The US Food and Drug Administration announced today that 465,000 pacemakers have a security vulnerability that could be exploited to make the device operate too quickly or deplete its batteries, and these devices need firmware updates to keep them from getting hacked.
The vulnerability affects devices made by Abbott’s (formerly St. Jude Medical’s) that are radio frequency-enabled. Fortunately, the Department of Homeland Security says that an attacker would need to be nearby a person with a pacemaker in order to exploit the vulnerability.
There haven’t been any reports of the vulnerability being exploited in the wild, according to the FDA. DHS also notes that the exploit code is not publicly available, so there’s not much risk of a random hacker stumbling across it. “An attacker with high skill would be able to exploit these vulnerabilities,” DHS said.

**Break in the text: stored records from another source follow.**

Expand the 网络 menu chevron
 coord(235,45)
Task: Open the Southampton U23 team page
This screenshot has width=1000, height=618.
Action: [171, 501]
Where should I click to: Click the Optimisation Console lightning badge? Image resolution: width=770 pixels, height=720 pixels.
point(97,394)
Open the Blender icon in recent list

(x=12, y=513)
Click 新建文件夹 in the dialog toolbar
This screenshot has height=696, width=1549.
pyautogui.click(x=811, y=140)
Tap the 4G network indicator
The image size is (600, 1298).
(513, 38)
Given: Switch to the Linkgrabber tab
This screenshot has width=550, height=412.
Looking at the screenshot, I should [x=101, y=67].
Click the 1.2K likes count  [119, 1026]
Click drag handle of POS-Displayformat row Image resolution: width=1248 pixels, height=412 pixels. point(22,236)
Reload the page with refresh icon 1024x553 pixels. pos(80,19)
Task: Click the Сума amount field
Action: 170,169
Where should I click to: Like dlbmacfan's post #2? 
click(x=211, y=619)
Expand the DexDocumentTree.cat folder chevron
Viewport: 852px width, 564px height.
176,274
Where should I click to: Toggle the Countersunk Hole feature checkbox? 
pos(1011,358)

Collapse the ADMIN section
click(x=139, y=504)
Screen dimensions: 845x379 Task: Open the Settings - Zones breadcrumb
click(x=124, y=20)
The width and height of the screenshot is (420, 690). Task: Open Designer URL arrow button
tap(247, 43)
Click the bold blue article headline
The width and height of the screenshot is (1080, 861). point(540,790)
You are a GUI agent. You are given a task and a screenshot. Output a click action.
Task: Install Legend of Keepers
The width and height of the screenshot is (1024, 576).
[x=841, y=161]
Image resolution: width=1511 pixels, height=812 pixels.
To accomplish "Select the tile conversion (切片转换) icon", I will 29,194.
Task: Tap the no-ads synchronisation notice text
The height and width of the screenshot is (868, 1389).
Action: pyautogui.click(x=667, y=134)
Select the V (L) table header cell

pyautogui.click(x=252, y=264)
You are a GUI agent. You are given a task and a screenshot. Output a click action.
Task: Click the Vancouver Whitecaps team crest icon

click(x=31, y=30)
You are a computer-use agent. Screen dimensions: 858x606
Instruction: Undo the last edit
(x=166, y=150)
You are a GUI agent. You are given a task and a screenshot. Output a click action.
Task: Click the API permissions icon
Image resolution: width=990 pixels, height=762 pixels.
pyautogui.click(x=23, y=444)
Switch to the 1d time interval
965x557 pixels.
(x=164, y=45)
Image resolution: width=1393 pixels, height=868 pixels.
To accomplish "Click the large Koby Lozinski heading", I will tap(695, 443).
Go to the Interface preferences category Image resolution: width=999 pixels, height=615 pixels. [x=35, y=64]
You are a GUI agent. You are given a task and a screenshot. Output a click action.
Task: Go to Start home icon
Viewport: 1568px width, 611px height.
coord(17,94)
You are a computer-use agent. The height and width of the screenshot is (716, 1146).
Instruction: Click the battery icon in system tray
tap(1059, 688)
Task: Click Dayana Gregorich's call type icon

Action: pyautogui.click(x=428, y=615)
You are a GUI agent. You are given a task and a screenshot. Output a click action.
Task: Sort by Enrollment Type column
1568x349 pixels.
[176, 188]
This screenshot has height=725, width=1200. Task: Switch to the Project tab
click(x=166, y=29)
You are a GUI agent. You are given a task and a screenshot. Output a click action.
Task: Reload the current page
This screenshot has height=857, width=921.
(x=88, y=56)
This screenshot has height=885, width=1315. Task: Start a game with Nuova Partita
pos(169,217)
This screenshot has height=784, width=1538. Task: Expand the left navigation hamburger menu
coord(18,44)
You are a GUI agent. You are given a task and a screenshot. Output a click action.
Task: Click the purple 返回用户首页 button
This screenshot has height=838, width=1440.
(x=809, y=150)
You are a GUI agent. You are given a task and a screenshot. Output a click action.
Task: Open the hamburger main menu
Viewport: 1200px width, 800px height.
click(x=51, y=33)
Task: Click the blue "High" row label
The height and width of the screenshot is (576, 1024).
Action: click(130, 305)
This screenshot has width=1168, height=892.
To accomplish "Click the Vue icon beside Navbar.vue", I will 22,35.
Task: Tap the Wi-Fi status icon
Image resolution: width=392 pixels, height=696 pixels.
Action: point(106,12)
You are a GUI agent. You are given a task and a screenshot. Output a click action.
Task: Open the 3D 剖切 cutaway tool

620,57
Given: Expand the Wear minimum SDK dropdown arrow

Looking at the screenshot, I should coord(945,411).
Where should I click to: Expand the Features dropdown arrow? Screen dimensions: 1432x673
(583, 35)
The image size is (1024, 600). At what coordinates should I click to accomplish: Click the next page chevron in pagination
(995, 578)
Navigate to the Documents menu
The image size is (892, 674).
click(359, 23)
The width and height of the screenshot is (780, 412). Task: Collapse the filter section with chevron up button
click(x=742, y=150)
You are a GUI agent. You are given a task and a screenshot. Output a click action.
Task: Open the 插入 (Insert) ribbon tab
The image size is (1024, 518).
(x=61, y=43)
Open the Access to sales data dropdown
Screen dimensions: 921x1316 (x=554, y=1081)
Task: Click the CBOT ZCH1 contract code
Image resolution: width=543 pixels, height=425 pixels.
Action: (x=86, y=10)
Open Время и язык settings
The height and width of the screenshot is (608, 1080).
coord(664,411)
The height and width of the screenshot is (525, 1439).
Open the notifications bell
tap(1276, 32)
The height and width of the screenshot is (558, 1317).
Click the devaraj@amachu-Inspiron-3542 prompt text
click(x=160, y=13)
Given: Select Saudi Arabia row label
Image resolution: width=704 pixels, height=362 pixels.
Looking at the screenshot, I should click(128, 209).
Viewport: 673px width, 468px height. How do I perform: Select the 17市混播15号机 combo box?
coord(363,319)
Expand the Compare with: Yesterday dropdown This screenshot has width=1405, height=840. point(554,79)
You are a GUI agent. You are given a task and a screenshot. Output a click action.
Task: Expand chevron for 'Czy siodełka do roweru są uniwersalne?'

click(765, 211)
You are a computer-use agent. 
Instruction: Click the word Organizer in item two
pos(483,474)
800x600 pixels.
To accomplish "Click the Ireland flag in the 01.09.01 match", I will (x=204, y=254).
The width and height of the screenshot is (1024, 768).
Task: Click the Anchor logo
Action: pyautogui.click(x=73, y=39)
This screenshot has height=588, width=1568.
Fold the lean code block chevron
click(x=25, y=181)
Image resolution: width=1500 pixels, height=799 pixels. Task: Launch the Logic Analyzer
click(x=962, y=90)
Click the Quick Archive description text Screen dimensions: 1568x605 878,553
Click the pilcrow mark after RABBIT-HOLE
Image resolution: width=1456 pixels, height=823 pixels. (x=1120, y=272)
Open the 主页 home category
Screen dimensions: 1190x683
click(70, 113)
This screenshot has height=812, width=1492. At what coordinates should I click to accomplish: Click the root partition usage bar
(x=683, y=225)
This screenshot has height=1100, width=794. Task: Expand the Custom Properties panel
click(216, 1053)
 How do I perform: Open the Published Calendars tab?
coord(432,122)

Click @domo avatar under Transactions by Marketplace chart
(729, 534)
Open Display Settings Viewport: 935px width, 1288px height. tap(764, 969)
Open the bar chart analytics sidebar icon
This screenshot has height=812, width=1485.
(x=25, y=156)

Still, even though there’s not a ton of risk of having your pacemaker hacked in public, the FDA recommends that patients with the device make an appointment with their doctors to get the firmware update.
“These vulnerabilities, if exploited, could allow an unauthorised user (i.e. someone other than the patient’s physician) to access a patient’s device using commercially available equipment. This access could be used to modify programming commands to the implanted pacemaker, which could result in patient harm from rapid battery depletion or administration of inappropriate pacing,” the FDA warned.
Update: Gizmodo Australia received this statement from Abbott:
Abbott continues to work closely with TGA (Therapeutic Goods Administration) and has updated the agency on the developments. TGA has assessed the cybersecurity update, and has classified it as a safety alert and not as a recall. Abbott is engaging with customers and informing them of the updates per guidance from the TGA.